The final descent of the day took us northwards on a splendid high level traverse, with the ‘big reveal’ to the south face of the Matterhorn, with the ski town of Cervinia nestling underneath, after about 20 minutes. A great view, and one which helped us take our mind off the rest of the very long descent on very tired legs. We finally pulled into Cervinia ten and half hours after our early start. A full-on day!

The Matterhorn towering above Cervinia

Final approach to Cervinia
Day 6

A claggy day, with clouds shrouding the Matterhorn and surrounding mountains. We took the lift system up through Plan Maison (2548m) and on to Testa Grigia at 3479m, overlooking the Theodulpass 3301m, which is usually crossed on foot in better weather.

* **Records provided**

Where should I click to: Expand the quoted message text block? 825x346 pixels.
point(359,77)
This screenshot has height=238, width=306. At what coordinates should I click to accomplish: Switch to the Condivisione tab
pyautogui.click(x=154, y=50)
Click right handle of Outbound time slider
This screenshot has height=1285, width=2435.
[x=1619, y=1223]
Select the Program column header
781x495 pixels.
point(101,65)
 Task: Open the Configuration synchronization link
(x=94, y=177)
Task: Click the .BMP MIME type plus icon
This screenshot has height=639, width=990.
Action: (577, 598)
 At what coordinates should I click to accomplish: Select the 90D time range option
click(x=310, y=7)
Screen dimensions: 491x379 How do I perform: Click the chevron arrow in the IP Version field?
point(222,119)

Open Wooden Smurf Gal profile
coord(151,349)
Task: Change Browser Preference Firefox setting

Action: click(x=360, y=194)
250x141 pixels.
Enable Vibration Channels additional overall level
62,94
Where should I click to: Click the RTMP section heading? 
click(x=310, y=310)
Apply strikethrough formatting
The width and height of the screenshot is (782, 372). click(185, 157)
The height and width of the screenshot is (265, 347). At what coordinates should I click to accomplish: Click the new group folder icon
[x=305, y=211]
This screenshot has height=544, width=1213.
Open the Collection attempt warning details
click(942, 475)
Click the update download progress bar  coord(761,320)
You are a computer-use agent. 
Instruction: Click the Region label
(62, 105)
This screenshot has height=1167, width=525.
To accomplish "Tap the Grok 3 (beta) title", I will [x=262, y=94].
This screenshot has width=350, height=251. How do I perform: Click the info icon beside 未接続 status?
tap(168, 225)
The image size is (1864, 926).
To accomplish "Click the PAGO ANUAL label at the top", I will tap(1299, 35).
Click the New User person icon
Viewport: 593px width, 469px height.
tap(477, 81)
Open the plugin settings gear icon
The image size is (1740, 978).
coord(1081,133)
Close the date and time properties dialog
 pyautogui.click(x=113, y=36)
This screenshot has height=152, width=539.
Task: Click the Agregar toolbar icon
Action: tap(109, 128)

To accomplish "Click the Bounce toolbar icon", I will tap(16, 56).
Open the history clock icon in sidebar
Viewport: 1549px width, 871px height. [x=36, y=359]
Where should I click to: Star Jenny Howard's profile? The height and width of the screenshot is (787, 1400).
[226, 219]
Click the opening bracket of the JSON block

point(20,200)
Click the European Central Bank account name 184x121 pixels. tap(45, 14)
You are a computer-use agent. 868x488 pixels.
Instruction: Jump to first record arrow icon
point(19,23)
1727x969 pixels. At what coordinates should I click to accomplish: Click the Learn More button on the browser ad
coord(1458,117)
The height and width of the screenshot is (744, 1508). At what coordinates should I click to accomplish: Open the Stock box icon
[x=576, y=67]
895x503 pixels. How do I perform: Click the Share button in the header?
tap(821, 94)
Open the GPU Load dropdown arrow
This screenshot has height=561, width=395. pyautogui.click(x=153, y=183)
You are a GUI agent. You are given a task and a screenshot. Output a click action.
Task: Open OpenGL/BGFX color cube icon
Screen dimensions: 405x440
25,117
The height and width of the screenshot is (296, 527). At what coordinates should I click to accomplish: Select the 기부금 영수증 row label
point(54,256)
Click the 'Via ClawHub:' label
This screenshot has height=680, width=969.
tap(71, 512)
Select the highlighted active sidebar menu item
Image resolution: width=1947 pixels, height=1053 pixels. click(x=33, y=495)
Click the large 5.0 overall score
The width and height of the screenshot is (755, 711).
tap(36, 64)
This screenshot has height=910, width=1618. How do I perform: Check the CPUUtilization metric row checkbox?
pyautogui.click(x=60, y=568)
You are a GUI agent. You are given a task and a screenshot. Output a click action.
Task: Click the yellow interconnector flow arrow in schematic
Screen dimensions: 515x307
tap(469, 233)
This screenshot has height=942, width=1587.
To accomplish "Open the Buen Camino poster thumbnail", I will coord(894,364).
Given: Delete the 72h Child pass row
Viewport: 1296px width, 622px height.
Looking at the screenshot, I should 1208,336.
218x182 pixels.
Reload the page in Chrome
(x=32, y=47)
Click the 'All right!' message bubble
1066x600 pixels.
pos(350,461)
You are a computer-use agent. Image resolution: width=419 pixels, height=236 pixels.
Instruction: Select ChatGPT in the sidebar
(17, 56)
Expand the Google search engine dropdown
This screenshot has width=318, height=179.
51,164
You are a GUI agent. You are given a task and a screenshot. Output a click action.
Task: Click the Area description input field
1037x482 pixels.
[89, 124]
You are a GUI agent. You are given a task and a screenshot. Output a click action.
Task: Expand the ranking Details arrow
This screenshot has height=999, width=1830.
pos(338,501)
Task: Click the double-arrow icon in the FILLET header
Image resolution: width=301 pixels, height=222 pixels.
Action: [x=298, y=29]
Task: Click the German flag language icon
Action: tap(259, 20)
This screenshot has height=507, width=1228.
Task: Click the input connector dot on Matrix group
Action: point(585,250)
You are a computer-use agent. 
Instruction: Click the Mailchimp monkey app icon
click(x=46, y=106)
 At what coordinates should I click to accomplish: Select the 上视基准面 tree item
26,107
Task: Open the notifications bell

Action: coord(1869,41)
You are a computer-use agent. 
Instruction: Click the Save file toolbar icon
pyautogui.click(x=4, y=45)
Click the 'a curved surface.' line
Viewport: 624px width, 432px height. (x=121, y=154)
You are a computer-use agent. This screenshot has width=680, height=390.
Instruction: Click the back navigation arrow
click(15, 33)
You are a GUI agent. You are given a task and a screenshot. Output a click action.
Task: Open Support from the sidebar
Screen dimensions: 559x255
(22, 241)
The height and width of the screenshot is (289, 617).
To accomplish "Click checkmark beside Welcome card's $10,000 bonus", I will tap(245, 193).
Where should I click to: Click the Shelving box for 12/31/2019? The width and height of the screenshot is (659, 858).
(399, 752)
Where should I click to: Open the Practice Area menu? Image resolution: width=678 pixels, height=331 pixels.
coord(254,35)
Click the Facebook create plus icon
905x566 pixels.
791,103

* **Exercise set**
(a) Name each place in the ski-tour text that is given an elevation, along with that elevation.
(b) Output the entries as a numbered list, starting from the first line of the entries and continuing up to and including the line with "will tap(1299, 35).". Leave out blank lines.

* **Results in order**
(a)
- Plan Maison: 2548m
- Testa Grigia: 3479m
- Theodulpass: 3301m

(b)
1. Where should I click to: Expand the quoted message text block? 825x346 pixels.
2. point(359,77)
3. This screenshot has height=238, width=306. At what coordinates should I click to accomplish: Switch to the Condivisione tab
4. pyautogui.click(x=154, y=50)
5. Click right handle of Outbound time slider
6. This screenshot has height=1285, width=2435.
7. [x=1619, y=1223]
8. Select the Program column header
9. 781x495 pixels.
10. point(101,65)
11.  Task: Open the Configuration synchronization link
12. (x=94, y=177)
13. Task: Click the .BMP MIME type plus icon
14. This screenshot has height=639, width=990.
15. Action: (577, 598)
16.  At what coordinates should I click to accomplish: Select the 90D time range option
17. click(x=310, y=7)
18. Screen dimensions: 491x379 How do I perform: Click the chevron arrow in the IP Version field?
19. point(222,119)
20. Open Wooden Smurf Gal profile
21. coord(151,349)
22. Task: Change Browser Preference Firefox setting
23. Action: click(x=360, y=194)
24. 250x141 pixels.
25. Enable Vibration Channels additional overall level
26. 62,94
27. Where should I click to: Click the RTMP section heading? 
28. click(x=310, y=310)
29. Apply strikethrough formatting
30. The width and height of the screenshot is (782, 372). click(185, 157)
31. The height and width of the screenshot is (265, 347). At what coordinates should I click to accomplish: Click the new group folder icon
32. [x=305, y=211]
33. This screenshot has height=544, width=1213.
34. Open the Collection attempt warning details
35. click(942, 475)
36. Click the update download progress bar  coord(761,320)
37. You are a computer-use agent. 
38. Instruction: Click the Region label
39. (62, 105)
40. This screenshot has height=1167, width=525.
41. To accomplish "Tap the Grok 3 (beta) title", I will [x=262, y=94].
42. This screenshot has width=350, height=251. How do I perform: Click the info icon beside 未接続 status?
43. tap(168, 225)
44. The image size is (1864, 926).
45. To accomplish "Click the PAGO ANUAL label at the top", I will tap(1299, 35).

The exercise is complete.